Question

4. Suppose 8.00 g of CH4 is allowed to burn in the presence of 16.00 g of oxygen. CH4(g)+2O2(g)-->CO2(g)+2H2O(g)

Answer 1

Answer: The mass of $CH_4$, $CO_2$  and $H_2O$ remain after the reaction complete is, 4.0 g, 11 g and 9.0 g respectively.

Explanation : Given,

Mass of $CH_4$ = 8.00 g

Mass of $O_2$ = 16.00 g

Molar mass of $CH_4$ = 16 g/mol

Molar mass of $O_2$ = 32 g/mol

First we have to calculate the moles of $CH_4$ and $O_2$.

$\text{Moles of }CH_4=\frac{\text{Given mass }CH_4}{\text{Molar mass }CH_4}$

$\text{Moles of }CH_4=\frac{8.00g}{16g/mol}=0.5mol$

and,

$\text{Moles of }O_2=\frac{\text{Given mass }O_2}{\text{Molar mass }O_2}$

$\text{Moles of }O_2=\frac{16.00g}{32g/mol}=0.5mol$

Now we have to calculate the limiting and excess reagent.

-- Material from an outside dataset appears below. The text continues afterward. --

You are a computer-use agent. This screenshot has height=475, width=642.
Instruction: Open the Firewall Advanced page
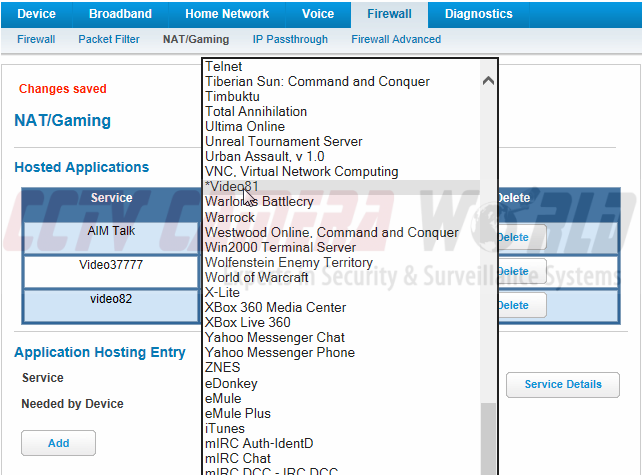coord(396,40)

The balanced chemical equation is:

$CH_4(g)+2O_2(g)\rightarrow CO_2(g)+2H_2O(g)$

From the balanced reaction we conclude that

As, 2 mole of $O_2$ react with 1 mole of $CH_4$

So, 0.5 moles of $O_2$ react with $\frac{0.5}{2}=0.25$ moles of $CH_4$

From this we conclude that, $CH_4$ is an excess reagent because the given moles are greater than the required moles and $O_2$ is a limiting reagent and it limits the formation of product.

The excess moles of $CH_4$ = 0.5 - 0.25 = 0.25 mol

Now we have to calculate the moles of $CO_2$  and $H_2O$

From the reaction, we conclude that

As, 2 mole of $O_2$ react to give 1 mole of $CO_2$

So, 0.5 moles of $O_2$ react with $\frac{0.5}{2}=0.25$ moles of $CO_2$

and,

As, 2 mole of $O_2$ react to give 2 mole of $H_2O$

So, 0.5 moles of $O_2$ react with 0.5 moles of $H_2O$

Now we have to calculate the mass of $CH_4$, $CO_2$  and $H_2O$ remain after the reaction is complete.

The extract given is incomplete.